Entries from a dataset:
>>>>
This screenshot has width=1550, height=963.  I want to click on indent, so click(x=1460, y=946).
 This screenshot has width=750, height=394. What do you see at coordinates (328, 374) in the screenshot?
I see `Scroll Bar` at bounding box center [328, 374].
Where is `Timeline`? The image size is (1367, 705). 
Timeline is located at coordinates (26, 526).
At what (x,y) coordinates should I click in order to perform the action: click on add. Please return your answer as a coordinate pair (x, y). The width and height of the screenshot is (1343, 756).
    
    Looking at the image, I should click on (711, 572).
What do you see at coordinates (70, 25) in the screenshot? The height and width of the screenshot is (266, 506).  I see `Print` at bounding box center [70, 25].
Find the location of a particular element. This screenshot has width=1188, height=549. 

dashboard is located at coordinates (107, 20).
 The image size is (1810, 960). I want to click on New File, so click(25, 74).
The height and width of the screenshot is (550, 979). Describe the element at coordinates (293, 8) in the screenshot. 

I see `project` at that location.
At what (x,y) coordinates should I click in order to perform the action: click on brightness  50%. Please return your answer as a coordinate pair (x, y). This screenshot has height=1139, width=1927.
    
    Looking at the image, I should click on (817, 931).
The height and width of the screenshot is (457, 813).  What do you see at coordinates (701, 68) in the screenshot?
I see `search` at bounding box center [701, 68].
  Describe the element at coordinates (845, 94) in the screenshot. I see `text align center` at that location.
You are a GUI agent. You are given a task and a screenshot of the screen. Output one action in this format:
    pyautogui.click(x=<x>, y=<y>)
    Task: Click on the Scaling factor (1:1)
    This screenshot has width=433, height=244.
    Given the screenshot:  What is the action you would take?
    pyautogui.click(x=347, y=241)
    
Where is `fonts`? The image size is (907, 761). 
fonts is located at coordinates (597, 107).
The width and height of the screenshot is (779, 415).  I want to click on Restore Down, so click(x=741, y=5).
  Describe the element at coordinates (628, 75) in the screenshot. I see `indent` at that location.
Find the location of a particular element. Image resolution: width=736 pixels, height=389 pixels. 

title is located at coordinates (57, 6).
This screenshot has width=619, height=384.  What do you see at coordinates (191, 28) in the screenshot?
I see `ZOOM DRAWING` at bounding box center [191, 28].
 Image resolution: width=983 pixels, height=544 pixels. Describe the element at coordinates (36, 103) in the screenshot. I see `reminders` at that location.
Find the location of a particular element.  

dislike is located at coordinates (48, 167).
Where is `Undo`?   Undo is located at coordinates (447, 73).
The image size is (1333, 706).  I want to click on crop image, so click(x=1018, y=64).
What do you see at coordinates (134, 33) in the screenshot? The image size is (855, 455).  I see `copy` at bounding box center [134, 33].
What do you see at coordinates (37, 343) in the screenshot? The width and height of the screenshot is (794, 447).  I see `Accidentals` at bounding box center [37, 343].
<<<<
**WHAT YOU SHOULD DO**
Change "Find the location of a particular element." to "Locate a specific element." everywhere it appears in these lines. Write out all the lines again, with nothing else changed.

**SOLUTION TO THIS TASK**
This screenshot has width=1550, height=963.  I want to click on indent, so click(x=1460, y=946).
 This screenshot has width=750, height=394. What do you see at coordinates (328, 374) in the screenshot?
I see `Scroll Bar` at bounding box center [328, 374].
Where is `Timeline`? The image size is (1367, 705). 
Timeline is located at coordinates (26, 526).
At what (x,y) coordinates should I click in order to perform the action: click on add. Please return your answer as a coordinate pair (x, y). The width and height of the screenshot is (1343, 756).
    
    Looking at the image, I should click on (711, 572).
What do you see at coordinates (70, 25) in the screenshot? The height and width of the screenshot is (266, 506).  I see `Print` at bounding box center [70, 25].
Locate a specific element. This screenshot has width=1188, height=549. 

dashboard is located at coordinates (107, 20).
 The image size is (1810, 960). I want to click on New File, so click(25, 74).
The height and width of the screenshot is (550, 979). Describe the element at coordinates (293, 8) in the screenshot. 

I see `project` at that location.
At what (x,y) coordinates should I click in order to perform the action: click on brightness  50%. Please return your answer as a coordinate pair (x, y). This screenshot has height=1139, width=1927.
    
    Looking at the image, I should click on (817, 931).
The height and width of the screenshot is (457, 813).  What do you see at coordinates (701, 68) in the screenshot?
I see `search` at bounding box center [701, 68].
  Describe the element at coordinates (845, 94) in the screenshot. I see `text align center` at that location.
You are a GUI agent. You are given a task and a screenshot of the screen. Output one action in this format:
    pyautogui.click(x=<x>, y=<y>)
    Task: Click on the Scaling factor (1:1)
    This screenshot has width=433, height=244.
    Given the screenshot:  What is the action you would take?
    pyautogui.click(x=347, y=241)
    
Where is `fonts`? The image size is (907, 761). 
fonts is located at coordinates (597, 107).
The width and height of the screenshot is (779, 415).  I want to click on Restore Down, so click(x=741, y=5).
  Describe the element at coordinates (628, 75) in the screenshot. I see `indent` at that location.
Locate a specific element. Image resolution: width=736 pixels, height=389 pixels. 

title is located at coordinates (57, 6).
This screenshot has width=619, height=384.  What do you see at coordinates (191, 28) in the screenshot?
I see `ZOOM DRAWING` at bounding box center [191, 28].
 Image resolution: width=983 pixels, height=544 pixels. Describe the element at coordinates (36, 103) in the screenshot. I see `reminders` at that location.
Locate a specific element.  

dislike is located at coordinates (48, 167).
Where is `Undo`?   Undo is located at coordinates (447, 73).
The image size is (1333, 706).  I want to click on crop image, so click(x=1018, y=64).
What do you see at coordinates (134, 33) in the screenshot? The image size is (855, 455).  I see `copy` at bounding box center [134, 33].
What do you see at coordinates (37, 343) in the screenshot? The width and height of the screenshot is (794, 447).  I see `Accidentals` at bounding box center [37, 343].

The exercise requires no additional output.